* Problem to solve
Rewrite the lines below as a numbered list, leaving out blank lines and omitting the pictures.

* Entries provided
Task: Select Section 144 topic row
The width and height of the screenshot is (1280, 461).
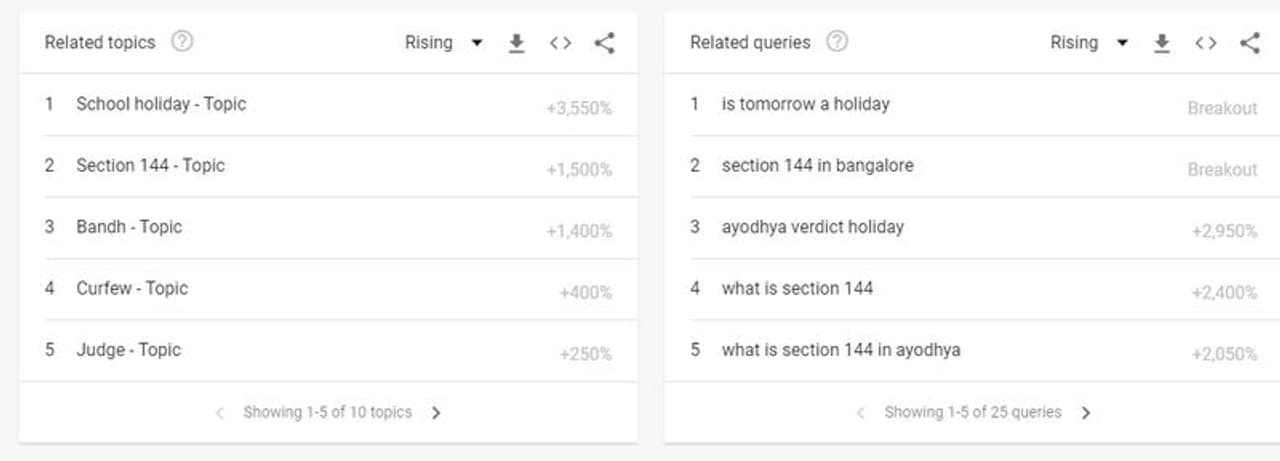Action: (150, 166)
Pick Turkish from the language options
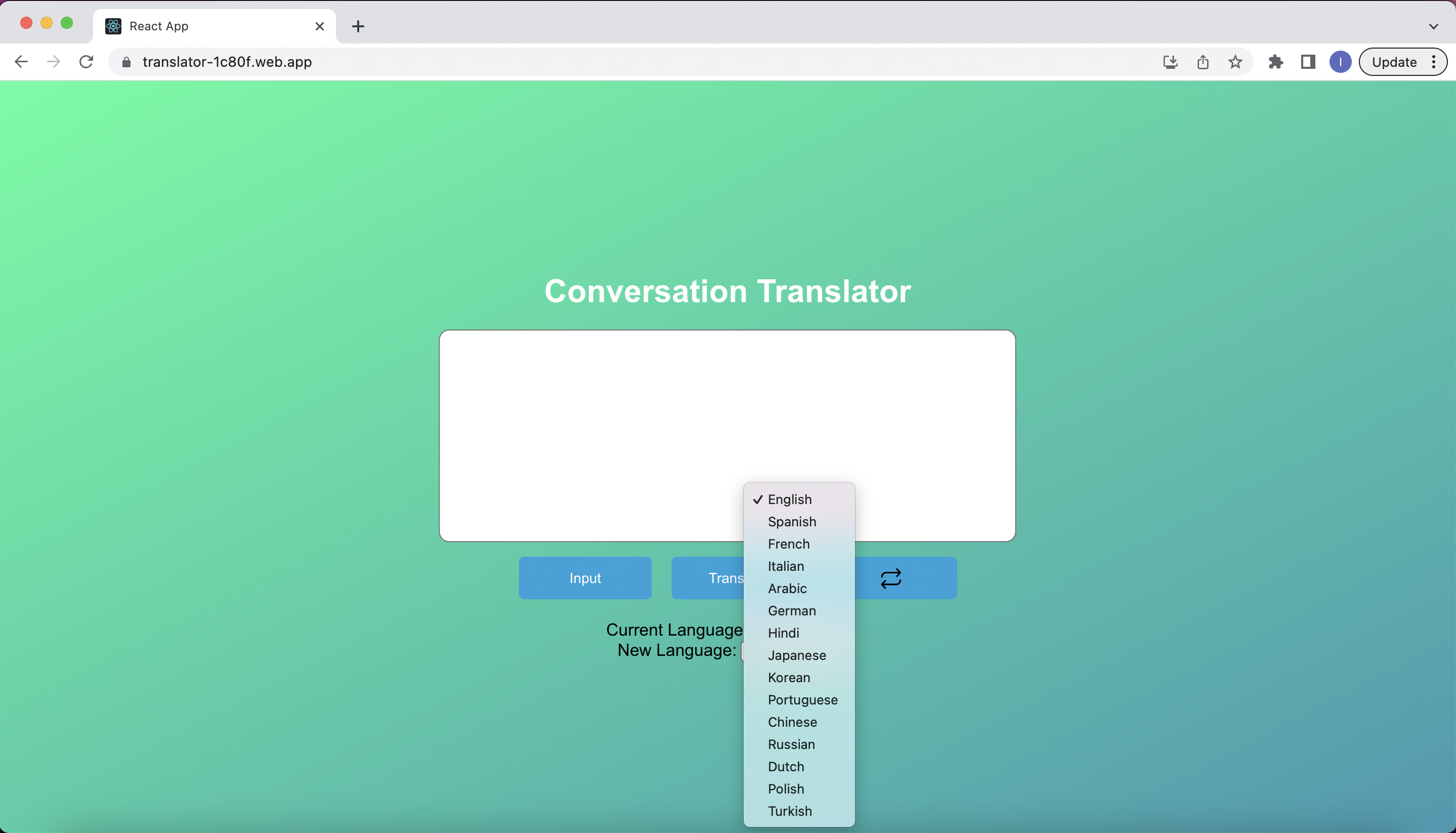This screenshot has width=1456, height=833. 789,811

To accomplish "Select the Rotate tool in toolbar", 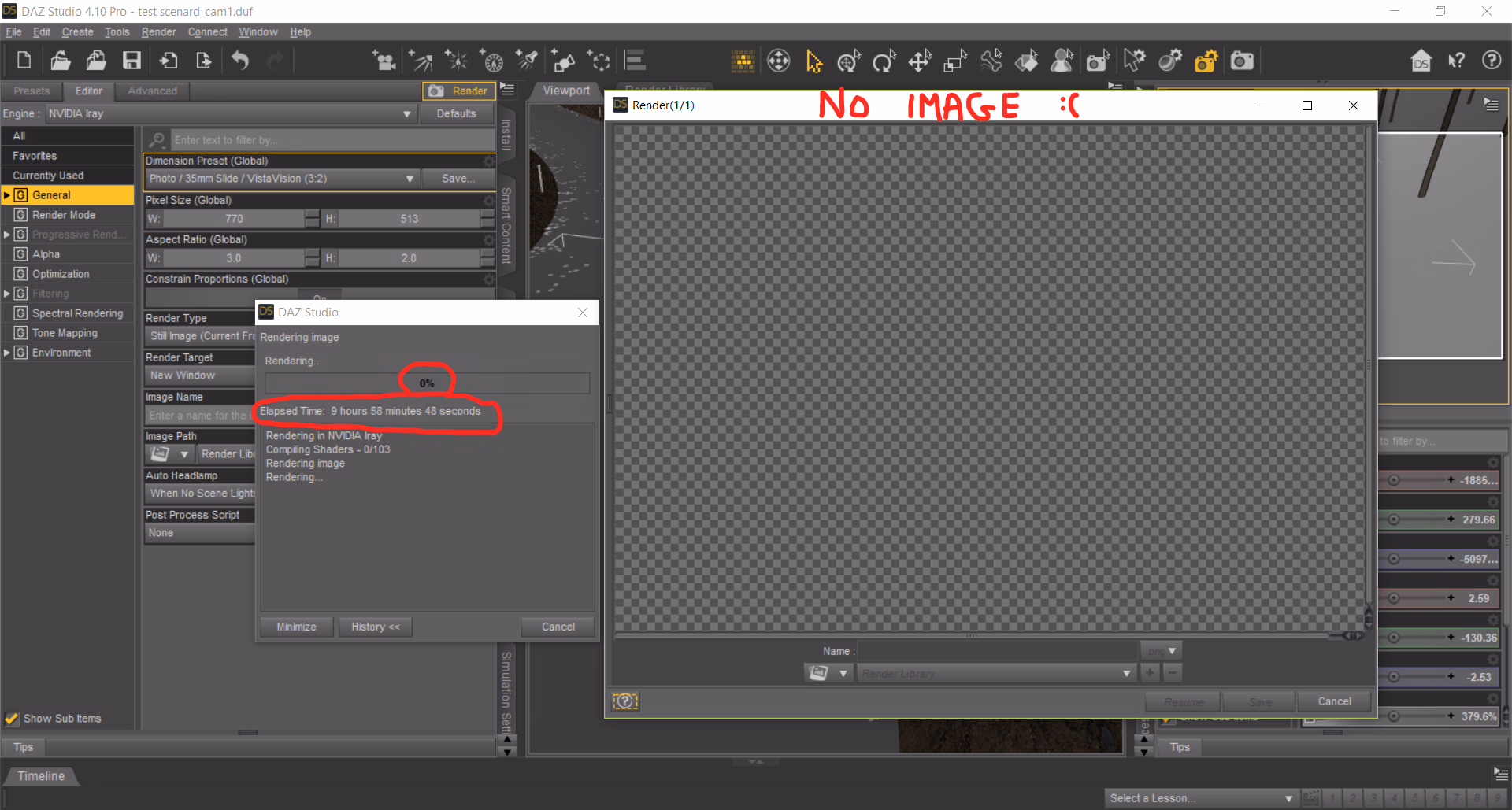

* Exercise response
1. Task: Select Section 144 topic row
2. The width and height of the screenshot is (1280, 461).
3. Action: (150, 166)
4. Pick Turkish from the language options
5. This screenshot has width=1456, height=833. 789,811
6. To accomplish "Select the Rotate tool in toolbar", 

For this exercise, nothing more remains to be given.